The soft drink giant has adorned plastic robot figurines with swastikas
On April 30th, 2003, Oleh Leah Synagogue Rabbi Yakkov Kermaier told AP that the Robowaru robot that Coca-Cola used in its promotional advertising carries the symbol that represents the destruction of six million Jews. (As a matter of fact, Robowaru is not a robot, but a small plastic figurine that stands on a "pedestal" which has the Coca-Cola symbol.) There are two swastikas on the front side of the robot.
The organizers of the promotional action, which takes place in Hong Kong only, decided to give away a Robowaru to any customer who purchases six bottles of Coke. It is also possible to buy the toy alone for $3.60.

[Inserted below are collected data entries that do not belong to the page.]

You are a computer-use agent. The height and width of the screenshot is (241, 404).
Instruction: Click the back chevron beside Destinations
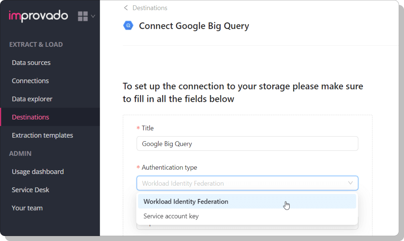click(x=126, y=8)
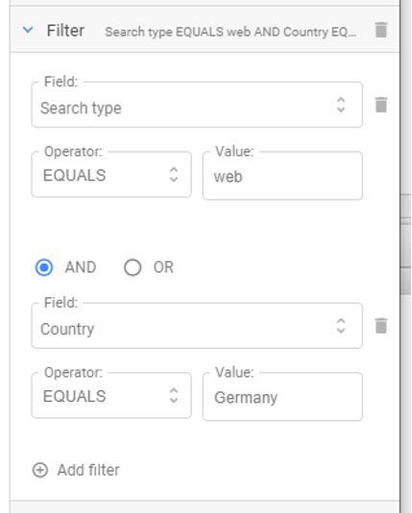412x513 pixels.
Task: Click the filter summary text in header
Action: point(230,32)
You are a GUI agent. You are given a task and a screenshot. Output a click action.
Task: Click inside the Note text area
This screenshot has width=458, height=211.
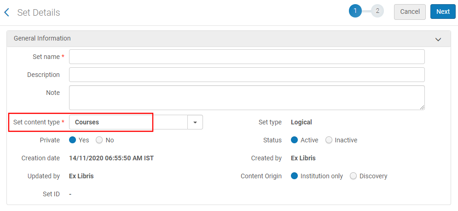(247, 97)
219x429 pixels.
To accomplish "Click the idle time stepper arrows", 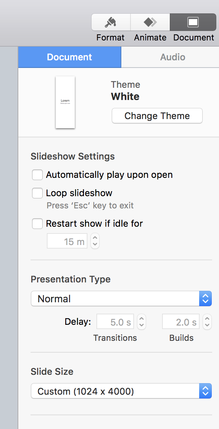I will pos(95,241).
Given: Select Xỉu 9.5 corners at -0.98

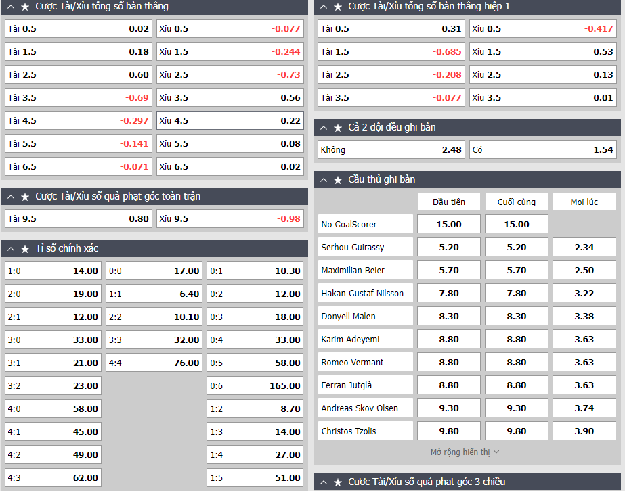Looking at the screenshot, I should click(x=230, y=219).
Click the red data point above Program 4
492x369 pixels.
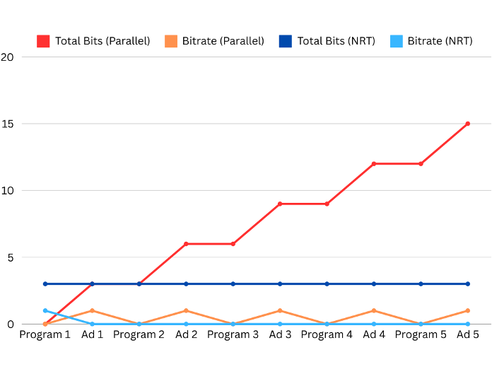pos(327,204)
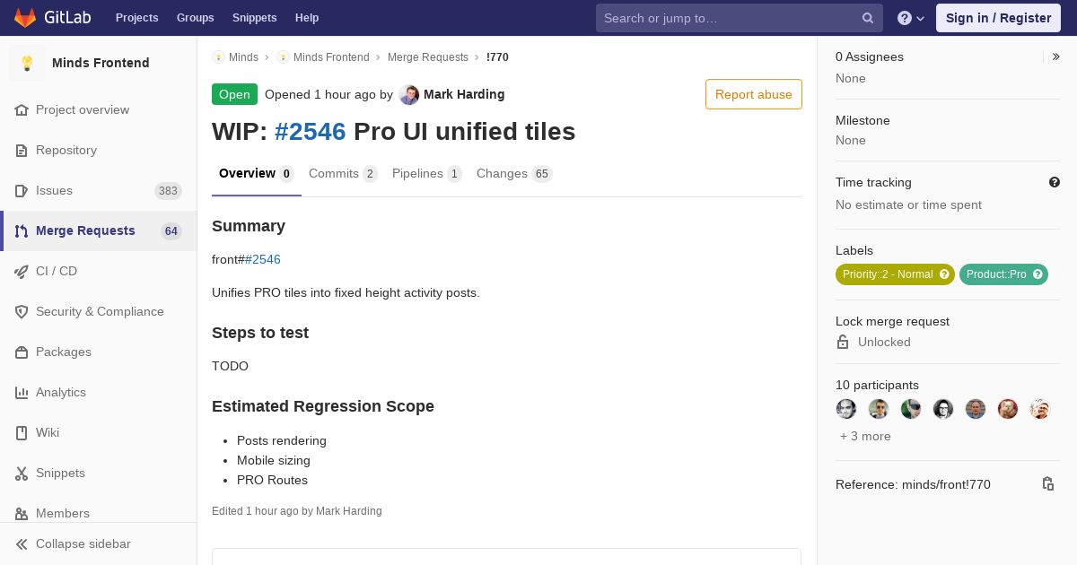Click the Report abuse button

(x=753, y=94)
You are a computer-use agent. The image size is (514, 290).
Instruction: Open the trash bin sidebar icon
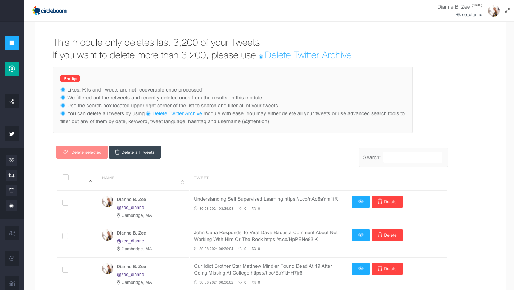click(12, 191)
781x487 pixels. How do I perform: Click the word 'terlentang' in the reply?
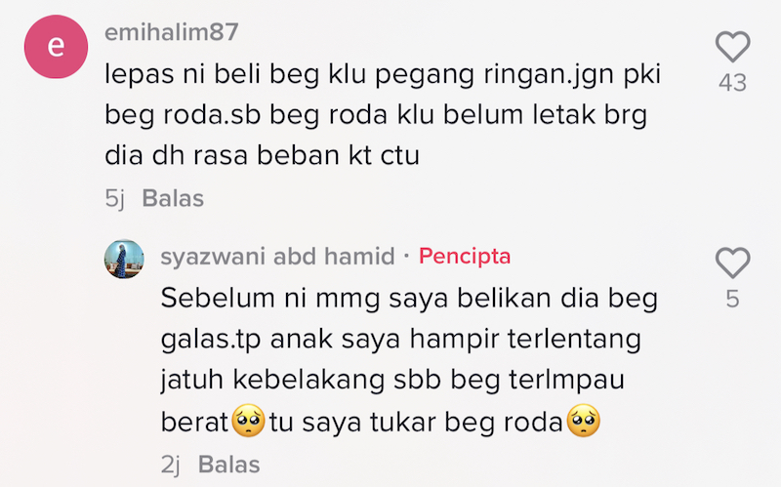[x=574, y=340]
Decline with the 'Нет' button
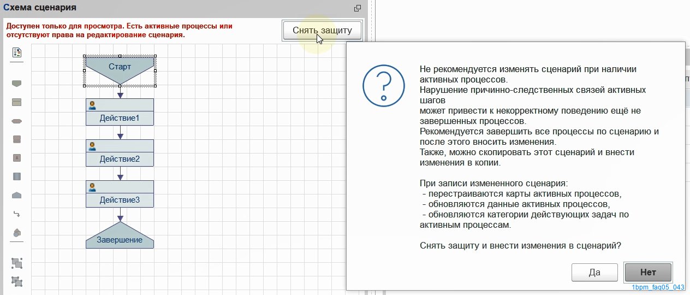 (648, 272)
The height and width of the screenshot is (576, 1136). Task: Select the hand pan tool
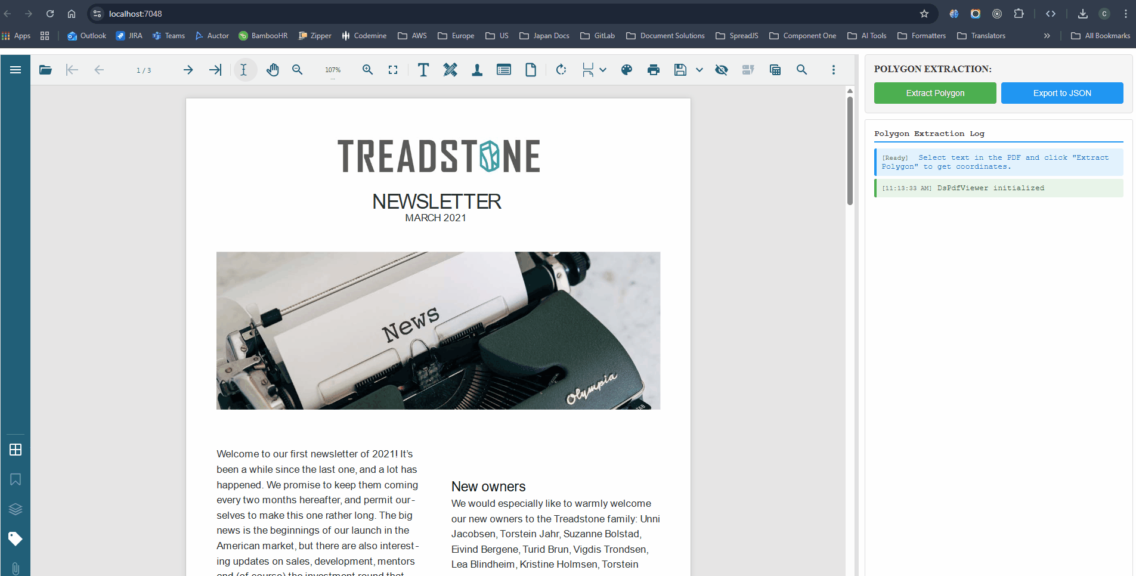click(273, 70)
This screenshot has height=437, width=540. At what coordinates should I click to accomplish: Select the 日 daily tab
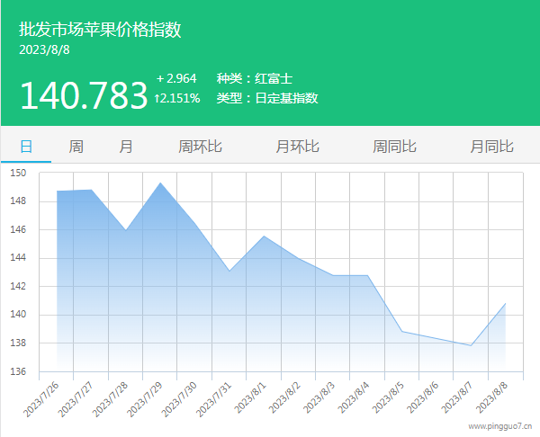click(x=26, y=146)
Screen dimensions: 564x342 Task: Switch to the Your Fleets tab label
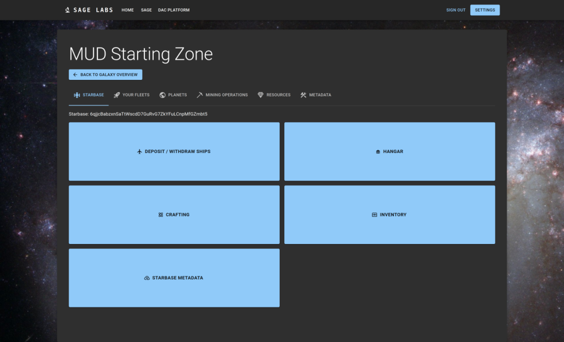136,95
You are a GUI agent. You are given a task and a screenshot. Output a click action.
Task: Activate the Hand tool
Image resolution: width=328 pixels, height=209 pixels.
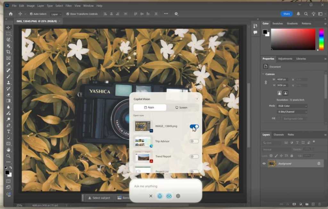[8, 149]
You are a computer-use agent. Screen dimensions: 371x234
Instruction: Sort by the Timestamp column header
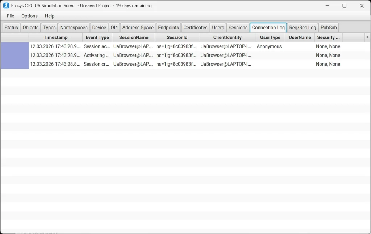[x=55, y=37]
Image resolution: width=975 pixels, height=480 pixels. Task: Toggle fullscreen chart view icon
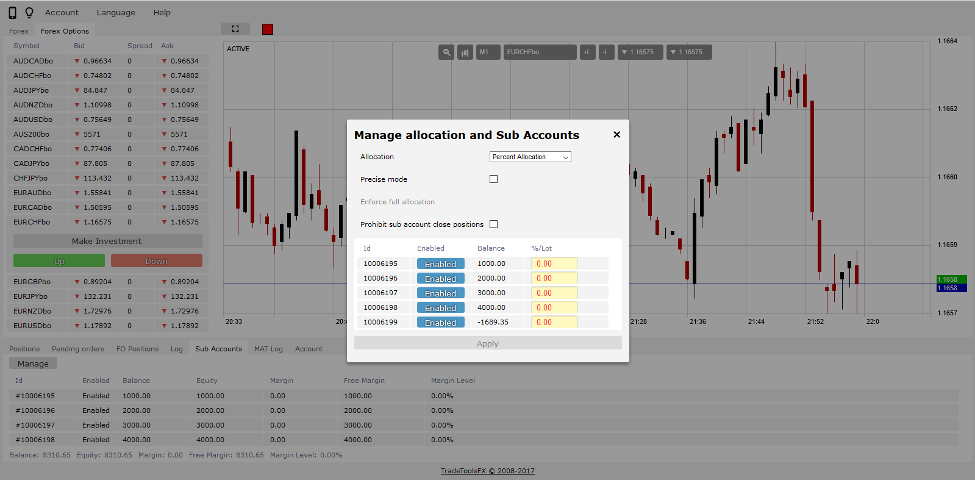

The rabbi pointed out that such a reminder of the Nazi’s murderous acts most likely appeared as a result of a mistake. The rabbi also added that the swastika could be interpreted as a Buddhist symbol that is widely recognized in Asia. Nevertheless, the rabbi demanded the toys be withdrawn from sales and give-aways.
Coca-Cola spokeswoman Elsie Tsui said that the robots were designed on the basis of an original project. Jennifer Chan from the Chinese company Animation International, which owns the copyright both for Robowaru and the whole Robocon set in the region, claimed that the toy had nothing to do with either any organization or any religion.
The final result of the scandal is that news sites started publishing headlines like "Coca-Cola Promotes Drink with 'Swastika' Robots," "Coke Yanks 'Nazi' Robot Toys," "Coke Pulls Its 'NAZI' Toy Robot," and the like. Well, this is a pretty strong combination - "always Coca-Cola," Nazis and robots.
Another spokeswoman for the soft drink giant, Kelly Brooks, stated that the company was sorry about the mistake, so it was decided to pull the scandalous robot figurine.
Well, it is really hard to understand who needs to have their heads examined - a designer who put swastikas on the toys, or the company, which did not notice it. Or was it thelocal Jewish leader, who, suffering from swastikaphobia, was unable to distinguish between Nazi and Buddhist symbols?
Robocon, a series of robot toys, appeared back in 1974 as a Japanese television series like the Teletubbies. The company was renewed at the end of the 1990s, although it preserved its image. The set of Robocon toys includes a girl Robin, a crazy scientist Robogaki, a carpenter's hardworking mate, a good thief Robodoro, a cook Robomugu and other robots of various designs and characteristics. Robowaru originally meant to be a "bad guy"; he always thinks of doing something bad. This is a question to put to the designer - was the robot adorned with the two swastikas in order to portray its negative aspects?
There is no point in writing about the swastika in order to explain its ancient origin. However, in 1925, Coca-Cola produced a swastika-shaped watch fob made of brass. The front side of the watch fob said: "Drink Coca-Cola in Bottles – 5 cents." As you can see, Robowaru is not the first such experience with Coca-Cola. However, the watch fob was produced in the 1920s.
Speaking about the accusation from the aforementioned Hong Kong rabbi: The Nazi swastika is a swastika that faces clockwise, aiming its axes to the right. This is exactly the symbol that was placed on the German banner during 1933-1945. Nazis used to call this symbol the "Hakenkreuz." Some reference books explain the difference between the Hakenkreuz (the Nazi swastika) and traditional kinds of swastikas in Asia and in America that are face counter-clockwise.
The two swastikas that can be seen on Robowaru robot are a classic example of a Hakenkreuz; they are not a symbol of Buddhism. Thus, some reporters are not right when they say that there are "swastika-like symbols" or "two reversed symbols of the notorious Nazi Party" on the robot.
At the end of the day, media outlets are not important in this story. We have the soft drink giant Coca-Cola, which has produced a toy robot adorned with the Nazi symbol. Was it really a mistake? What can McDonald's offer, for instance?